Obviously if we're including "verify something offchain before taking an action", we'll find it sanest to stick to a 2 party protocol first. Let's see:

1. Alice sends Bob P, Q, R1, R2 (having calculated from a random k, R1 = kG, R2 =kJ, and already knowing x_a s.t. Q=x_a J and P=x_a G); her private key is x_a

2. Alice pays into a 2-2 multisig with Bob, where her key is P, and the aggregate key is Pagg, with U1. When Alice signs it (not yet), the signature will look like:

s_a = k1 + H(R_agg + T, Pagg, txmsg_U1)x_a

Notice the +T which will be for an adaptor that Alice adds. This process is already well understood for Schnorr multisig. I am glossing over Musig related details, claiming they don't change the following.

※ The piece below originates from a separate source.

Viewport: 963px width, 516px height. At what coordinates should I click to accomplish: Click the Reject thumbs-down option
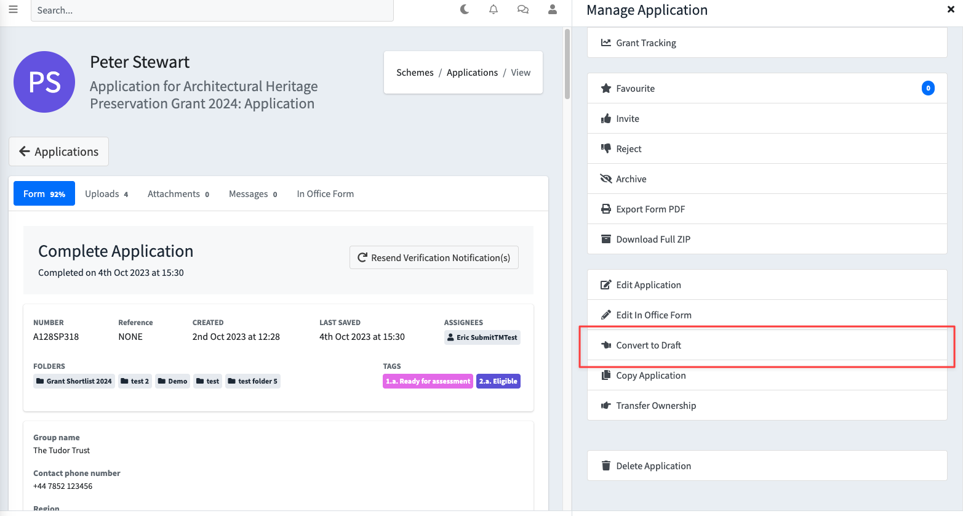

3. Alice provides an adaptor over J for ``spending'' U1. Before writing this out, consider: we want the s-value to be the same over J as it is over G. This is problematic, because the s value comes from a structure that is basically : s = k + e*x, where e is the hash, and as per bip340, that hash *must* be exactly: H(R, P, m) where P is the onchain key, R is the onchain nonce and m is the actual transaction message. So if we do things naively, i.e. make an adaptor over the J base like:

s'J = R2 + H(R2+T, Q, message)Q

.. then we're going to fail to create the desired scenario: that the real signature 's' is the same between the J and G bases. In order to solve this we have to play a trick. We don't change the nonce or public key fields in the hash at all, i.e. we do:

s' = k2 + H(R_agg + T, Pagg, txmsg_U1)x

and have Bob verify:

s'J =?= R2 + H(R_agg + T, Pagg, txmsg_U1)Q

Superficially that is unsound; the reason is that such signatures can be forged if the corresponding nonce point R2 is not fixed into the hash/FS challenge, which it appears it isn't (also not "key-prefixing" by including the public key, here Q, in the same challenge is, at the least, problematic). However this can be solved, albeit in an unorthodox way: include both R2 and Q, which are curve points, as data inside the bitcoin transaction! (spending U1). It will just be "dead" data (e.g. OP_DROP) because you won't be able to sign against them; they use the wrong basepoint, but it is still easy).

4. Bob verifies this adaptor using (to repeat): s'J =?= R2 + H(R_agg + T, Pagg, txmsg_U1)Q.

5. Now Bob knows that if he sees the valid s for this equation, he gets the private key t of T w.r.t. J. Importantly, he also knows that if that one s corresponds to the s that is needed to spend U1, then Q and P have the discrete log equivalence property we are proving. But simply convincing Bob of a fact like that is uninteresting in itself; you can do that by simply directly sending him ZKPs of various types. So, :

6. Alice also provides offchain a DLEQ proof that T = tJ and T2 = tG

7. Alice makes another adaptor on a payment of another utxo U2, using the same t: s'_2 = k_3 + H(R_3 + T2, P2, m)P2.

8. Bob now knows that if U1 is spent, it reveals s, proves that DL Q/J = P/G, and that he can spend U2 using s_2 = s'_2 + t, having extracted t from s - s', and knowing that that t value corresponds to T2.

This could be seen as "just an adaptor based atomic swap with a bunch of extra steps", but I'd call it more "atomic swap gated by DLEQ", i.e. it will fail unless Q/J = P/G holds.